A deluge of new studies points the finger at CEOs taking stabs in the dark – rather than informed decisions – when it comes to cybersecurity investments.
For at least two years, CISOs and CIOs at major global companies have expressed dissatisfaction with their tight IT security budgets, even going on record with their grumbles in countless surveys.
At best, their leaders are said to be investing in the wrong defenses, as shown in the most recent such survey conducted by WSJ Custom Studios.
Identity as the primary attack vector
The report highlights that CEOs at big firms mistakenly focus on malware, creating misalignment within the C-suite and leading to investment in the wrong areas. This results in undue risk and prevents organizations from effectively stopping breaches, analysts found.

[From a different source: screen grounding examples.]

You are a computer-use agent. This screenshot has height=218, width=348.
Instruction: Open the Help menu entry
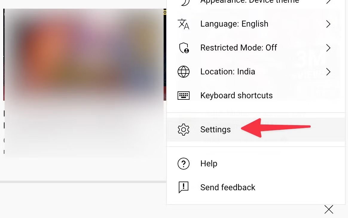tap(256, 164)
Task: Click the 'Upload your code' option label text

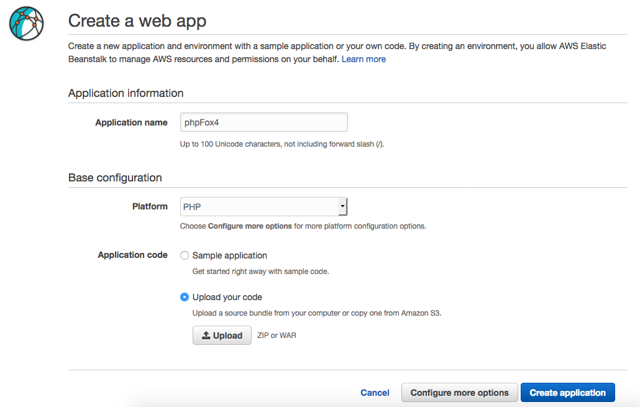Action: 227,297
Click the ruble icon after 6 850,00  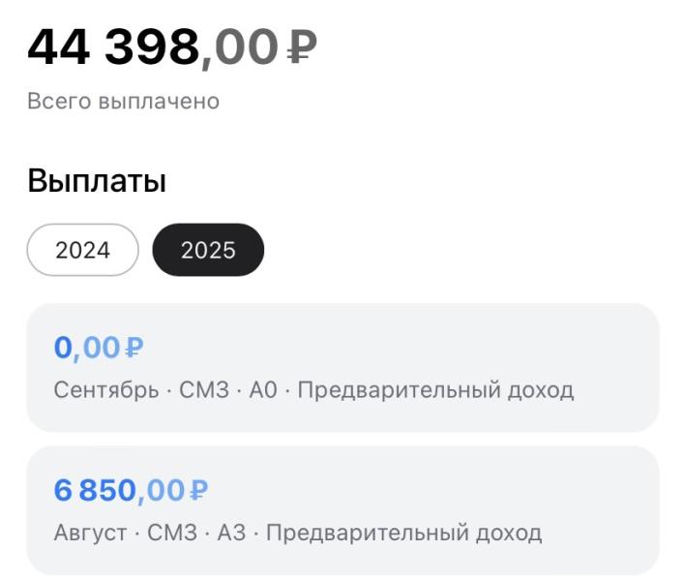[x=198, y=490]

Well over half of CEOs surveyed cite malware as the primary threat to cybersecurity, compared with only a third of Technical Officers. Only 8 percent of all executives said anti-malware endpoint security would have prevented the “significant breaches with serious consequences” that they experienced.
“62 percent of CEOs inaccurately cite malware as the primary threat to cybersecurity, while Technical Officers on the front lines of cybersecurity know that identity is the primary attack vector,” the report reads.
It gets worse. Only 55 percent of CEOs say their organization has experienced a breach, whereas 79 percent of CTOs acknowledge they’ve been breached. It’s no laughing matter to realize that 24 percent of CEOs are not aware they have been breached.
The report delves into the actual investments dictated by CEO bias, such as server-focused solutions (network AV), malware detection and website firewalls, yet Technical Officers at those same organizations say that misuse of privileged credentials is by far the most common cause of breaches.
In other words, leaders should be looking at preventing identity theft, which often occurs through simple social engineering schemes, by deploying additional identify validation checks. From access control lists, and multi-factor authentication to restricting sensitive company data to only a handful of people, preventing identity theft is not just a matter of technologies, but also of internal procedures.
CEOs need training too
In fact, these results seem to corroborate a recent FS-ISAC survey citing most CISOs interviewed as saying employee training should be a top priority for improving security posture – especially in the financial sector.
“Training employees should be prioritized for all CISOs, regardless of reporting structure because employees serve as the first line of defense,” researchers said. “Employee training should include awareness about downloading and executing unknown applications on company assets, and in accordance with corporate policies and relevant regulations, and training employees on how to report suspicious emails and attachments.”
The WSJ study also exposes a disconnect between CEOs and Technical Officers that leads to misaligned security strategies and tension among executives. Again, the same upsetting trend is spotted in the FS-ISAC research.
The most disconcerting finding from these and similar studies, however, is probably that CEOs are in the dark regarding the biggest threats facing their organizations. While malware is indeed a very present threat, it is the human factor that most often comes into play and (unknowingly) allows hackers access to sensitive data.
Not only would businesses be smart to invest in staff training, they’d be doing themselves a favor to make cybersecurity a board room topic – and maybe send the CEO on a (metaphorical) cybersecurity boot camp every once in a while.